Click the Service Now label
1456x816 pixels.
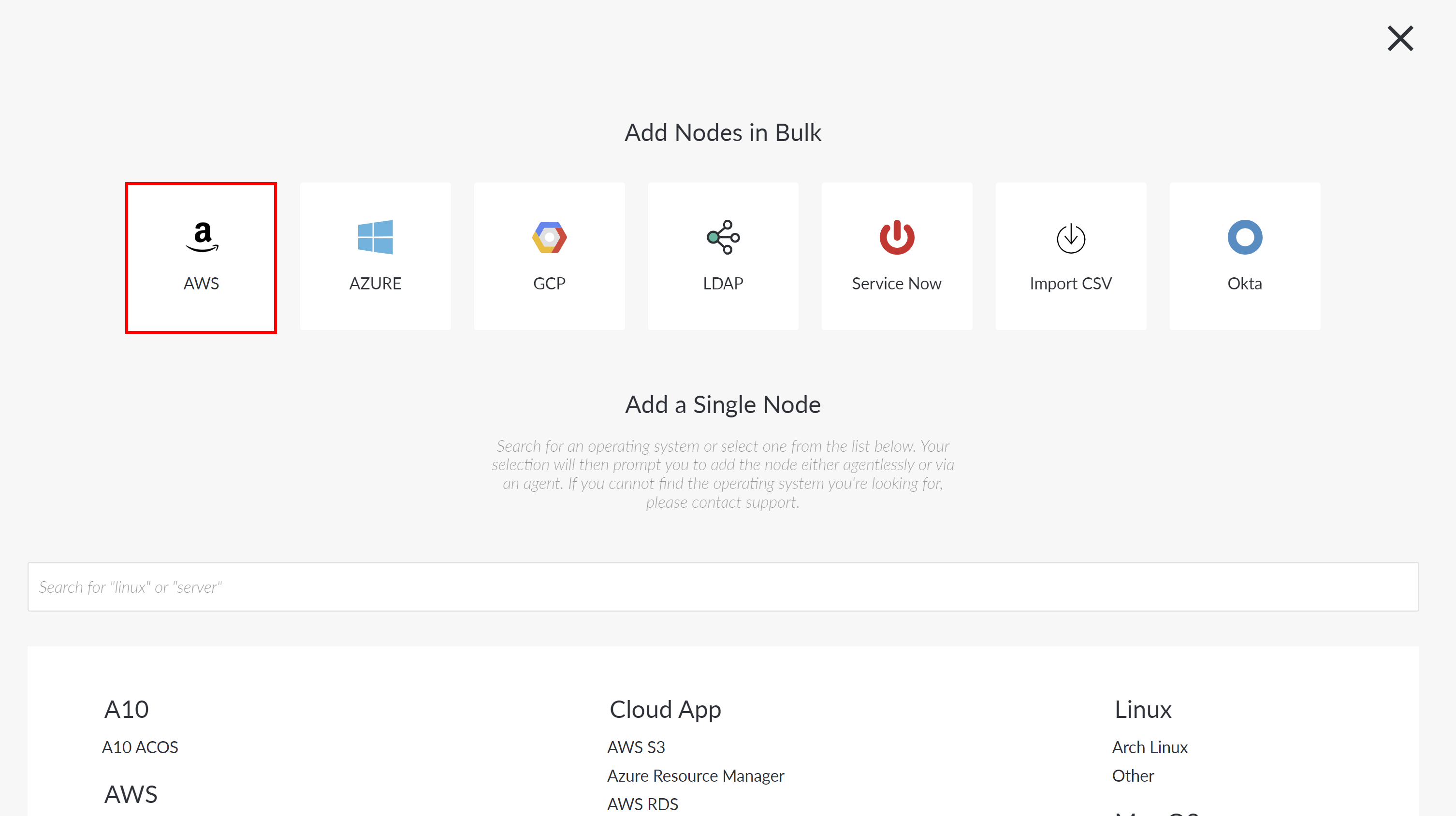pos(896,284)
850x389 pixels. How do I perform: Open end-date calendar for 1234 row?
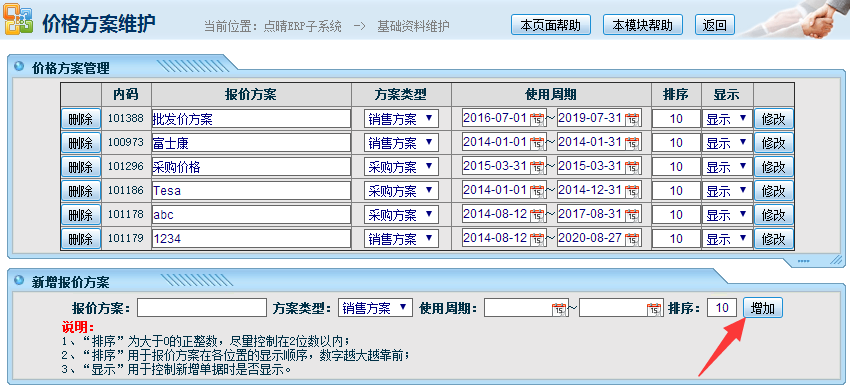[633, 238]
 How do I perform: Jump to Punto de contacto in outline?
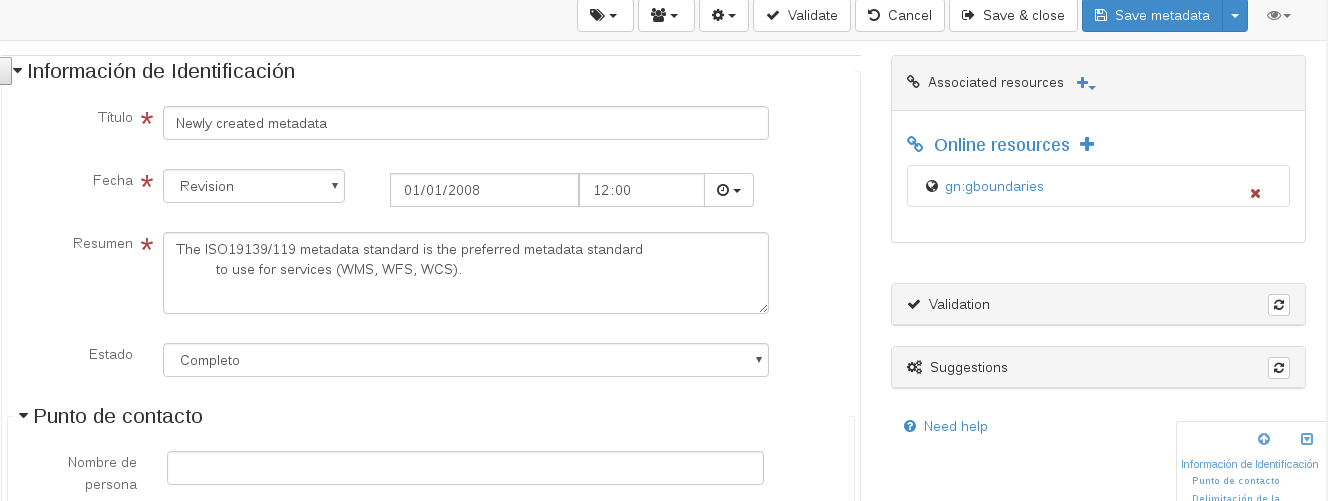click(x=1235, y=481)
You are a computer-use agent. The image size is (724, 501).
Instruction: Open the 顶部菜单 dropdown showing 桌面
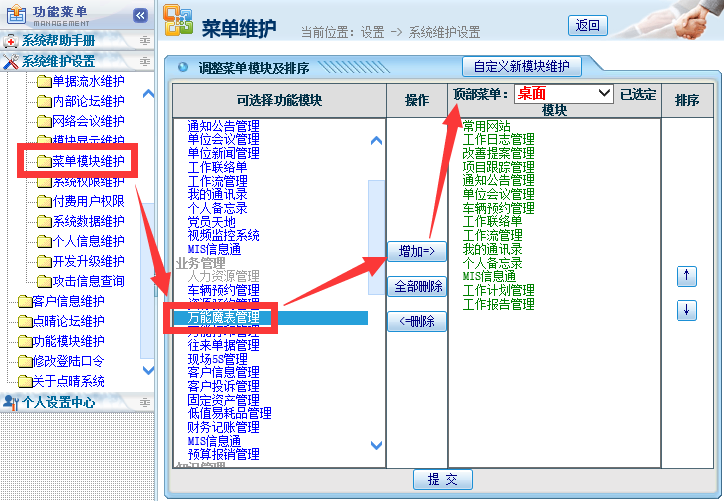tap(564, 93)
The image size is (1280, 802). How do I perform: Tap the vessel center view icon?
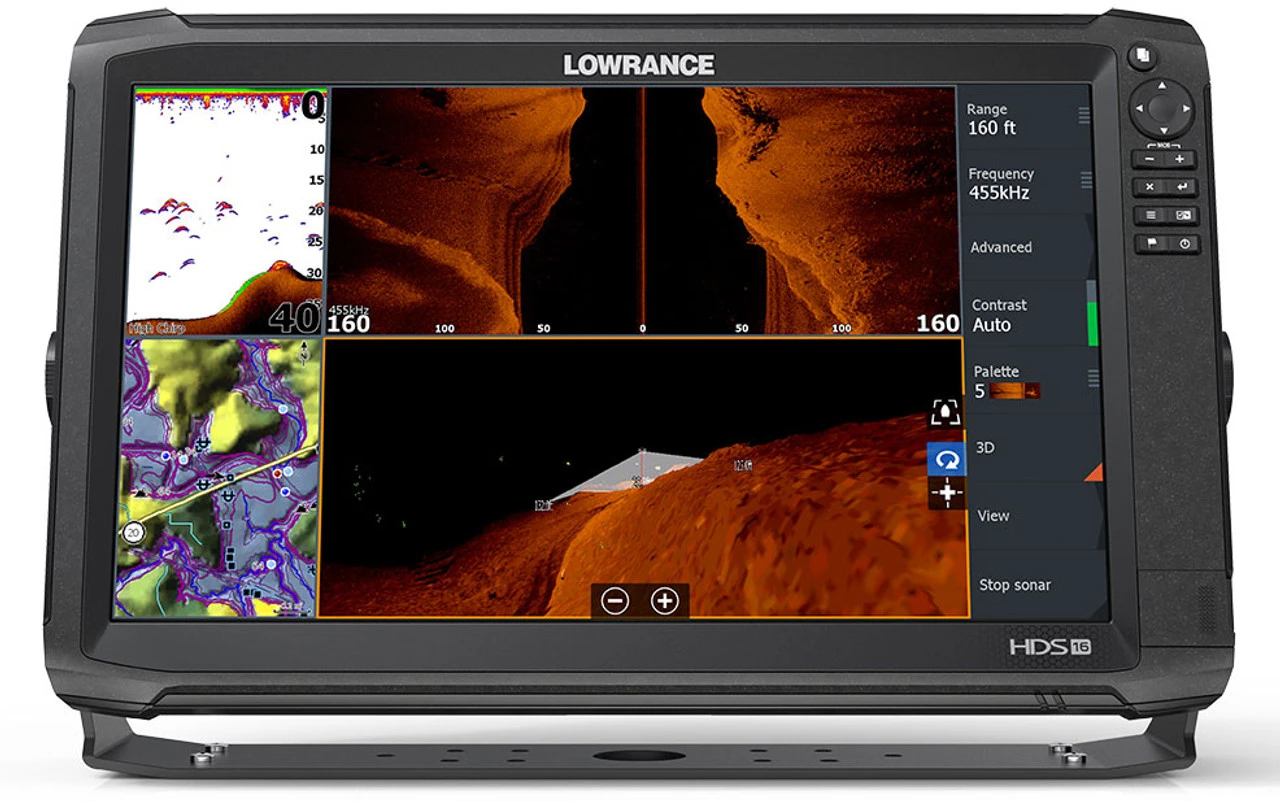945,413
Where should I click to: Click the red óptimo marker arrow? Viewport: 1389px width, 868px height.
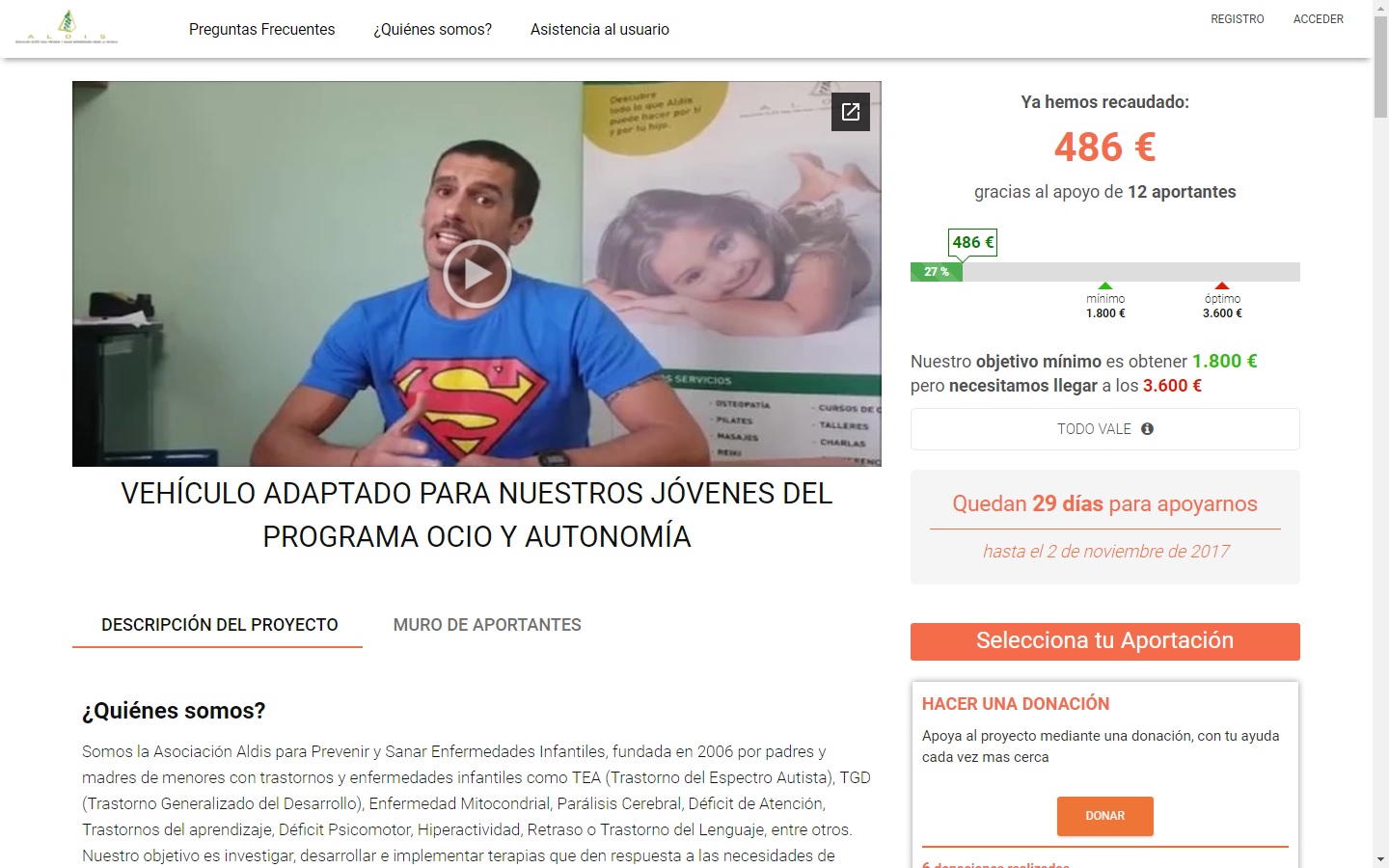point(1222,285)
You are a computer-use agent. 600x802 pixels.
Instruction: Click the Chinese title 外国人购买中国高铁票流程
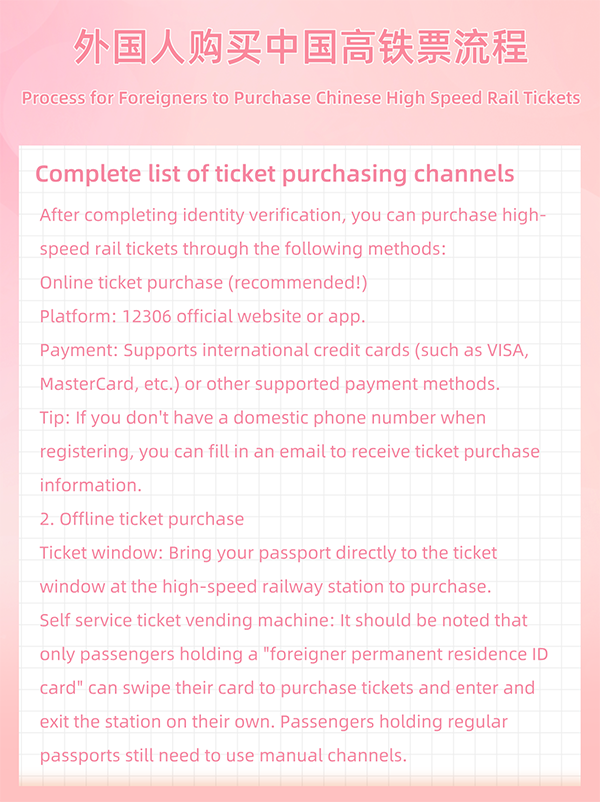pos(300,47)
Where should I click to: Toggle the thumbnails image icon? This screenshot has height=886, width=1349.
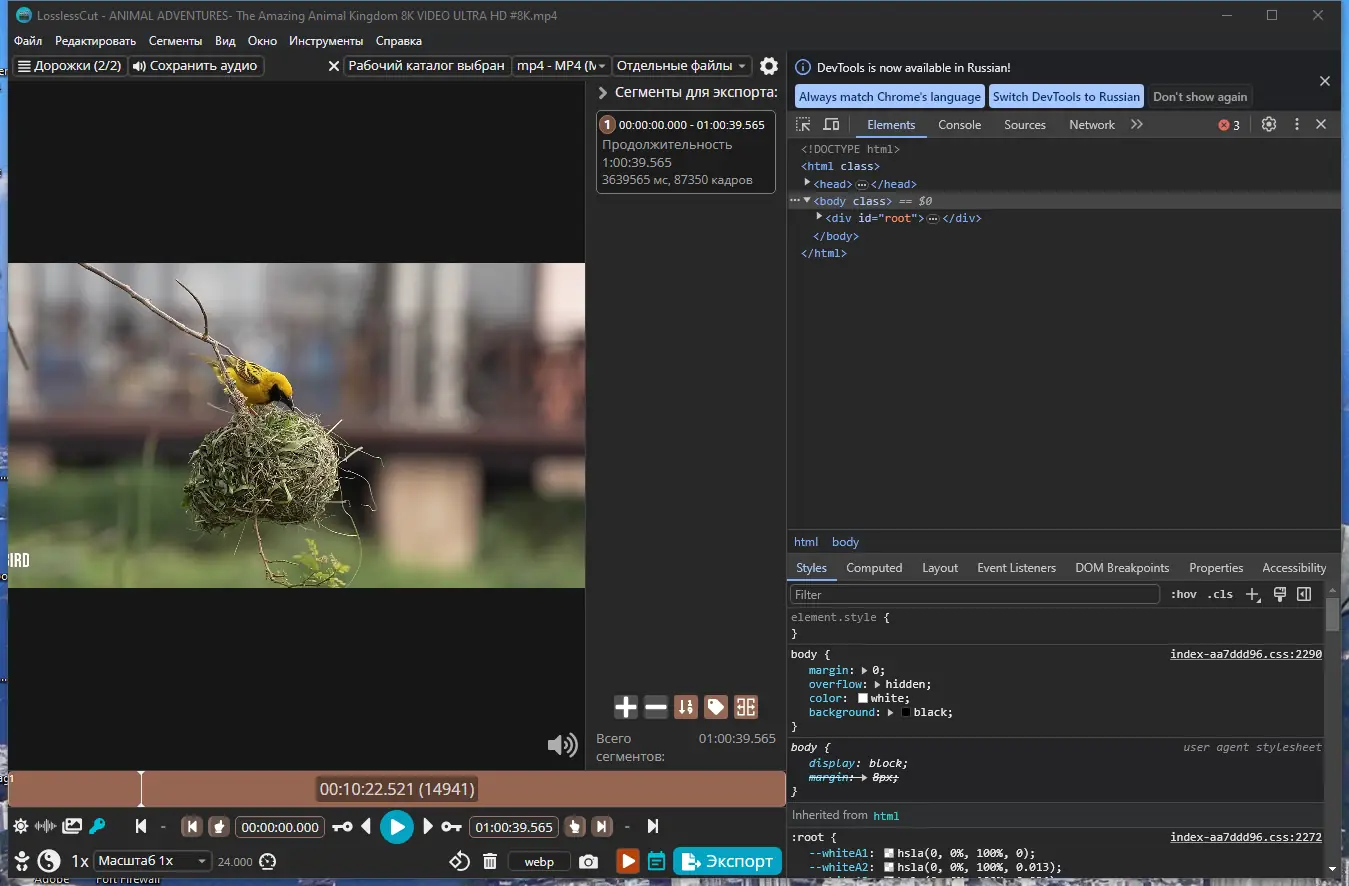72,827
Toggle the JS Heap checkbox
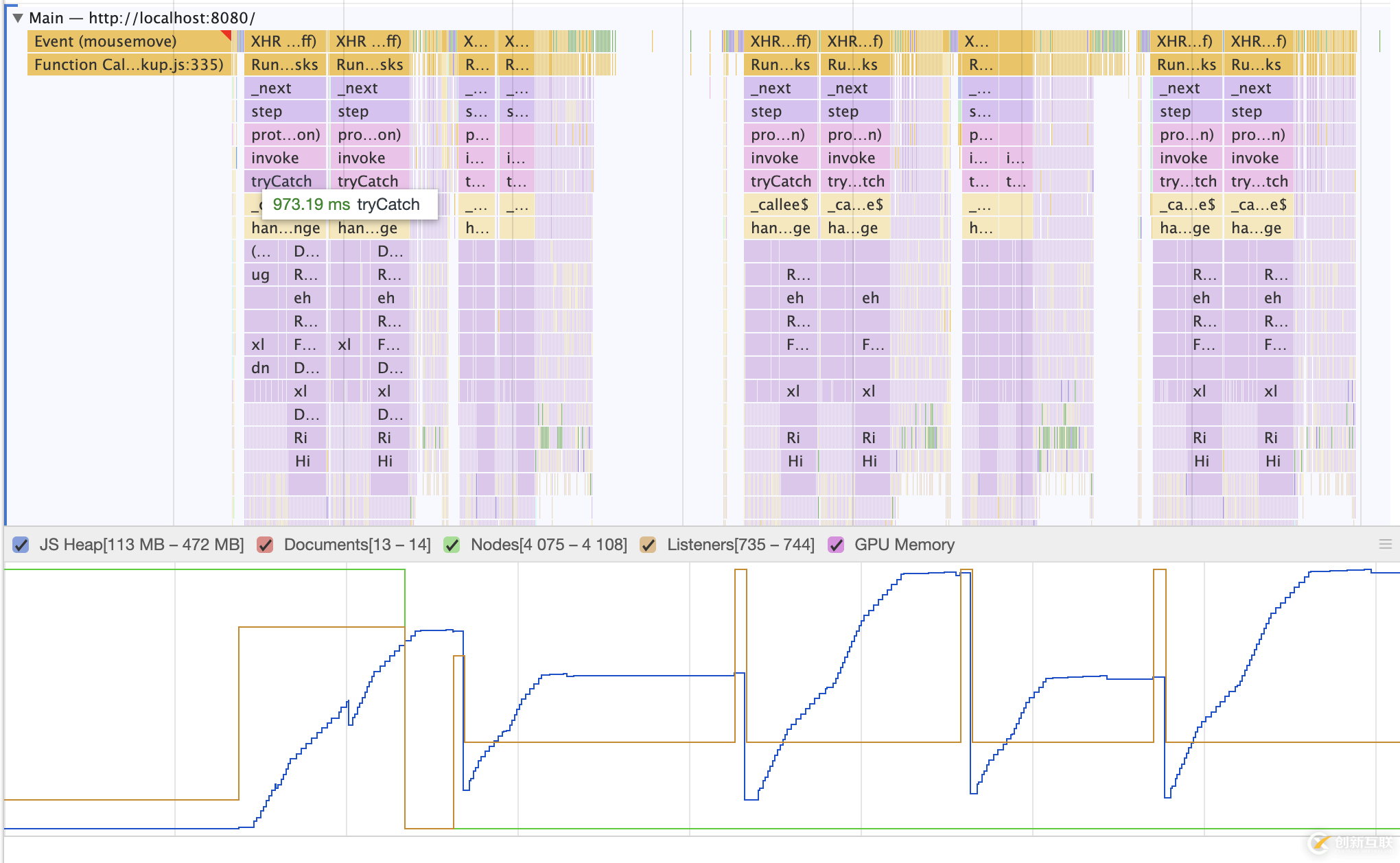Screen dimensions: 1400x863 (21, 545)
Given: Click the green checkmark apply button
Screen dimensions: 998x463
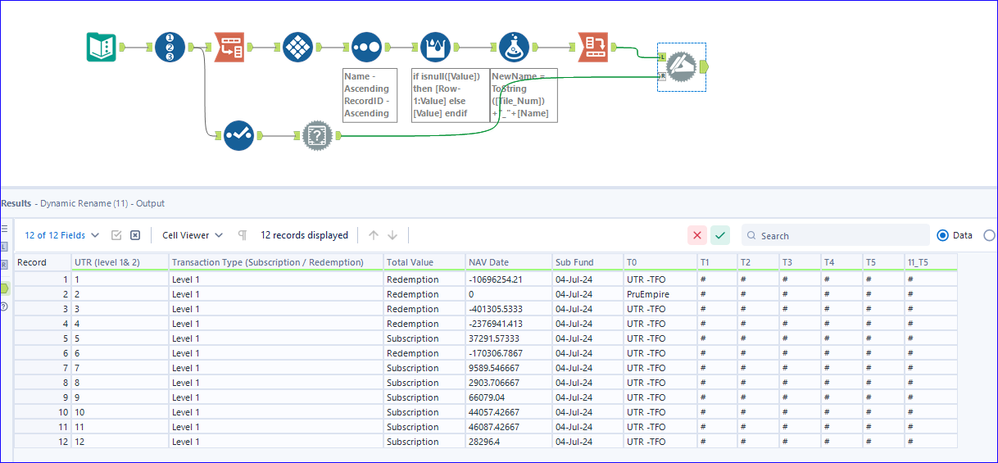Looking at the screenshot, I should (720, 235).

______________________________

▶ [Instruction]: Copy all of the records above word for word, leaving out the pictures.

▶ [Result of the exercise]:
Click the Service Now label
1456x816 pixels.
pos(896,284)
850x389 pixels. How do I perform: Open end-date calendar for 1234 row?
[633, 238]
 How do I perform: Jump to Punto de contacto in outline?
click(x=1235, y=481)
You are a computer-use agent. The image size is (724, 501).
Instruction: Open the 顶部菜单 dropdown showing 桌面
tap(564, 93)
The image size is (1280, 802). How do I perform: Tap the vessel center view icon?
945,413
Where should I click to: Click the red óptimo marker arrow? Viewport: 1389px width, 868px height.
point(1222,285)
You are a computer-use agent. 600x802 pixels.
Instruction: Click the Chinese title 外国人购买中国高铁票流程
pos(300,47)
Where should I click to: Toggle the thumbnails image icon? This screenshot has height=886, width=1349.
72,827
Toggle the JS Heap checkbox
Screen dimensions: 1400x863 (21, 545)
Given: Click the green checkmark apply button
Screen dimensions: 998x463
Looking at the screenshot, I should (720, 235).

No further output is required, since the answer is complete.